- 3 eggs
- 2 cups white sugar
- 1 cup safflower oil
2 tbsp. ground flax meal
- 1/3 cup unsweetened cocoa powder
- 1 1/2 teaspoons vanilla extract
- 2 cups grated zucchini
- 3 cups all-purpose flour
- 1 teaspoon baking soda
- 1/2 teaspoon baking powder
- 1 teaspoon salt
- 1/4 teaspoon ground cinnamon
- 1/4 teaspoon ground nutmeg
- 1/4 teaspoon ground cloves
- 1/4 teaspoon ground cardamom
- Preheat oven to 350*.
- 1. In a large bowl beat the eggs. Beat in the sugar and oil. Add the cocoa, vanilla, zucchini and stir well.
- 2. Stir in the flour, flax meal, baking soda, baking powder, salt, cinnamon, nutmeg, cloves and cardamom. Mix until just moist.
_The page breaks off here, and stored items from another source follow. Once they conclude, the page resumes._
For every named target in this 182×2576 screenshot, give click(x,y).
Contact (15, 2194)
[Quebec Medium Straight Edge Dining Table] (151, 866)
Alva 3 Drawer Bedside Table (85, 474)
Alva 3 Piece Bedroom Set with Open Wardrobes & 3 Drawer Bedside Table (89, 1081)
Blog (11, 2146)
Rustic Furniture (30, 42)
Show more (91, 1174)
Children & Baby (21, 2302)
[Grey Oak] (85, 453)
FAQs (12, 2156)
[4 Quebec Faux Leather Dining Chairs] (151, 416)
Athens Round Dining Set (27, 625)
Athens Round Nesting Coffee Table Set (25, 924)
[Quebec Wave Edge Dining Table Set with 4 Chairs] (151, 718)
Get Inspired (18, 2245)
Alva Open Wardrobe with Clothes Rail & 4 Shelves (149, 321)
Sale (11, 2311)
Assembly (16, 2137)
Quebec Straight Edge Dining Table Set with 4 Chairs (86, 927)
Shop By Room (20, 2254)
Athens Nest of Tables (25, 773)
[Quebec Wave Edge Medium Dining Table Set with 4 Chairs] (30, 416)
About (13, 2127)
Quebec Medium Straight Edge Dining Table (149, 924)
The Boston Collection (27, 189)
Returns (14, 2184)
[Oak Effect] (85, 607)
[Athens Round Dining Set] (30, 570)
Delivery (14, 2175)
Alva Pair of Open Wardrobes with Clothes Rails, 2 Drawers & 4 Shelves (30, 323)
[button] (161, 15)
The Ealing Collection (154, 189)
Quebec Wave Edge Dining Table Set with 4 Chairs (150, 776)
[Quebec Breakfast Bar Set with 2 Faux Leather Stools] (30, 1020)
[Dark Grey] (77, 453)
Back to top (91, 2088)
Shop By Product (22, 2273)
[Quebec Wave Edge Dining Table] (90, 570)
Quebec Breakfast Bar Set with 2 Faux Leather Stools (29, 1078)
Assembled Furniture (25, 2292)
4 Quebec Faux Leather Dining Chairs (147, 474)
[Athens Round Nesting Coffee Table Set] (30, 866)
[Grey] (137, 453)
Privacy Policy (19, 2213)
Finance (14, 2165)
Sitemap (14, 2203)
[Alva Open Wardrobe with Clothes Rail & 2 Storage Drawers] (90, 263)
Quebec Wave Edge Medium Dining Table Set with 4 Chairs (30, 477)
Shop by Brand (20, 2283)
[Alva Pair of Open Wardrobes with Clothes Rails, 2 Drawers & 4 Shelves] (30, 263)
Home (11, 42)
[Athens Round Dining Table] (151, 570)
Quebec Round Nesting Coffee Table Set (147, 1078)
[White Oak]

- 3. Pour batter into lightly greased loaf pans, Bundt pan or muffin tins (filling these last 2/3 of the way full.) Bake at 350* for 20 to 25 minutes. Check doneness by sticking a toothpick in the middle.
- 4. Remove from pan and let cool on a wire rack. Store loosely covered.
I like to drizzle a glaze on the Bundt cake or even spread store-bought icing on the cupcakes. My kids love this and I figure it's a good way to use up the zucchini bounty of summer!
NOTE: This makes 2 loaves and about 30 cupcakes. One Bundt cake, of course.
ANOTHER NOTE: Sometimes I even make this in my breadmaker and it couldn't be simpler -- just throw all the ingredients in the pan at once. I think this might be the preferred method because it breaks the grated zucchini up so much that it's not noticeable at all! Plus, it is super easy.
LAST NOTE, I PROMISE: This freezes VERY well, no matter which form you choose to bake.